The above patents present implementations of a data compression algorithm described by Lempel and Ziv in "Compression of Individual Sequences Via Variable-Rate Coding," IEEE Transactions on Information Theory, IT-24-5, September 1977, pp. 530-537, and "A Universal Algorithm for Sequential Data Compression," IEEE Transactions on Information Theory, IT-23-3, May 1977, pp. 337-343. These two papers presented the original ideas and principles of compression algorithm. However, no implementation method was given.

Data compression algorithms are known as a discipline which design the shortest representation of the original data string. Reversible data compression implies that a given data string being compressed and then decompressed should be identical to the original data string, and not a single bit of information is allowed to be distorted or lost. This reversibility is identical to the concept of noiseless data compression in the context of information theory. Hence, noiseless data compression is quite different from speech compression and video compression where distortions are allowed. For typical applications of data compression for data being stored or transmitted, noiseless data compression is the only kind of compression which can be used.
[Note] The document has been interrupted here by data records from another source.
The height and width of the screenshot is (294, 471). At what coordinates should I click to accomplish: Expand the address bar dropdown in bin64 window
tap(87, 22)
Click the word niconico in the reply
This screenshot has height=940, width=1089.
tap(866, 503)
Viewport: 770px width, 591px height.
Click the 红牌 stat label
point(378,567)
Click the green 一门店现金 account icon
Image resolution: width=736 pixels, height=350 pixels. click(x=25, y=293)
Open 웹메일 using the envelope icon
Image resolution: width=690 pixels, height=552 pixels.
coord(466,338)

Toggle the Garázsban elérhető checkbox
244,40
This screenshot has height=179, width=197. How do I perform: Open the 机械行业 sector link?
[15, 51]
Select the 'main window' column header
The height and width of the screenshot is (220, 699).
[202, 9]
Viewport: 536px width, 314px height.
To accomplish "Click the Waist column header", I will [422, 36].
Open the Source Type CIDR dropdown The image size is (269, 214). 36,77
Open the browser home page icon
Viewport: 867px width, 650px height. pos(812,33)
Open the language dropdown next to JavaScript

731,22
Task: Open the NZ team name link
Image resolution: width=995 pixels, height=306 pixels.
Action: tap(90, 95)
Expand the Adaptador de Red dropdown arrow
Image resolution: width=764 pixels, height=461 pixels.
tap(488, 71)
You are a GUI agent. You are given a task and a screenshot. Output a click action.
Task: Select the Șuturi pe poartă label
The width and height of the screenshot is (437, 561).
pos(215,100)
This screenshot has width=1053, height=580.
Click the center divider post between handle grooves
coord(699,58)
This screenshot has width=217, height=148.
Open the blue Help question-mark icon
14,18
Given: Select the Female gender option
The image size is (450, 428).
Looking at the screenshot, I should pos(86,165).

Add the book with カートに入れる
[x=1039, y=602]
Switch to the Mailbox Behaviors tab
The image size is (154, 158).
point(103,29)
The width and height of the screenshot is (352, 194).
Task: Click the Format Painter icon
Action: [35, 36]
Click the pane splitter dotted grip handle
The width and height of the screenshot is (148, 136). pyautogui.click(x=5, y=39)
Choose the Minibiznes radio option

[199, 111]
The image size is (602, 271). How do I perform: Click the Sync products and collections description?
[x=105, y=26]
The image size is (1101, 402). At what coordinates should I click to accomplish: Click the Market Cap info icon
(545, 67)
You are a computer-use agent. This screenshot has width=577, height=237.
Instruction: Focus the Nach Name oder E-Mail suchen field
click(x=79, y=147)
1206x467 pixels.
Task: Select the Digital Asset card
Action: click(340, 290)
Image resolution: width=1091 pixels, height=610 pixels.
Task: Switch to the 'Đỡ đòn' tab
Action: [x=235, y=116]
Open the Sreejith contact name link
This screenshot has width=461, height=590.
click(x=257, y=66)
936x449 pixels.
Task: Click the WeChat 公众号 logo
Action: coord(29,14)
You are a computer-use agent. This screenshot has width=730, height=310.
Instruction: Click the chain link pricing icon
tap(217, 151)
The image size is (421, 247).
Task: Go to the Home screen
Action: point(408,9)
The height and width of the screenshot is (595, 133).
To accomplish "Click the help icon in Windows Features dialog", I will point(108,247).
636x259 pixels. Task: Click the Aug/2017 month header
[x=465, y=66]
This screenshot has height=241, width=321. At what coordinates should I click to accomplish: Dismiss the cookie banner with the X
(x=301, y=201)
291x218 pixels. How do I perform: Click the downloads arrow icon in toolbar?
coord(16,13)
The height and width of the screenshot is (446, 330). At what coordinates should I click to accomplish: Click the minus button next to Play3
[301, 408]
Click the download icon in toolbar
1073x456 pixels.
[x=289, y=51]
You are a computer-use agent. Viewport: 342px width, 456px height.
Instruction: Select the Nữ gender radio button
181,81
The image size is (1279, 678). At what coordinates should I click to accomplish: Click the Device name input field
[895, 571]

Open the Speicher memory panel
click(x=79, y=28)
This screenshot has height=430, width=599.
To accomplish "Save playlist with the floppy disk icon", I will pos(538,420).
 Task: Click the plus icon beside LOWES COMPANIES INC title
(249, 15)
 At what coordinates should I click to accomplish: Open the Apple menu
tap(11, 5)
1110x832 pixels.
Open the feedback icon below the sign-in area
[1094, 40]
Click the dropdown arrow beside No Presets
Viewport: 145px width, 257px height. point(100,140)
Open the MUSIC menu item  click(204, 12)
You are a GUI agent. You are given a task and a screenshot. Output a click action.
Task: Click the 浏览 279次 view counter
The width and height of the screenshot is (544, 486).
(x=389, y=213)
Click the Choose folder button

The benefits of data compression are tremendous. The benefits of data compression technology to communications have been the increase in bandwidth available to the users and a savings of the cost of the communication device. For example, to transmit 9600 bps digital information over existing telephone lines requires conditioned lines and 9600 bps high-speed modems. If one applied advanced data compression technology with 4:1 compression ratio, one may use 2400 bps modems and unconditioned lines for such transmissions. In this example, the savings is not only the difference in modem cost between 9600 bps modems and 2400 bps modems, also the monthly charges for the conditioned lines. As a further example, a typical branch of a bank requires four leased lines for operation (one for the ATM machine, one for news broadcast, and two for data processing). If a multiplexer has a built-in compressor with 4 to 1 compression ratio, then only one line will be needed to communicate with the outside world, and a savings of monthly charges of three lines can be achieved.

As to back-up systems, data compression technology can greatly reduce the back-up time, increase the capacity and save the back-up device cost. For example, for the high-end 1/2" reel to reel tape back-up systems, typically four tapes are required to be mounted and dismounted from the tape drive system. It normally takes 30 minutes to back up one tape. Due to this sequential process, it becomes a very-time-consuming process to back up computer data.

If a back-up system has a built-in compression capability and compression ratio of 4 to 1, then one may use one tape instead of four tapes for the back-up purpose, and the back-up process becomes an unattended process. The other major benefit of data compression technology for back-up is that the person performing the back-up can simply mount the tape and leave the system unattended. By the same token, data compression technology can increase the capacity of the disk drive, reduce the data access time, and save the disk cost. Again, the savings are especially significant for high-end disk drive systems where multiple heads and multiple platters are required. With the help of data compression technology, only single head and single platter can be used to achieve the same capacity requirement. Due to fewer parts, this approach also improves the reliability of the system. However, these benefits will be realized only if the data compression technology meets each of the following requirements:

1. Its encoding process should be string-oriented rather than character-oriented in order to achieve good compression ratios.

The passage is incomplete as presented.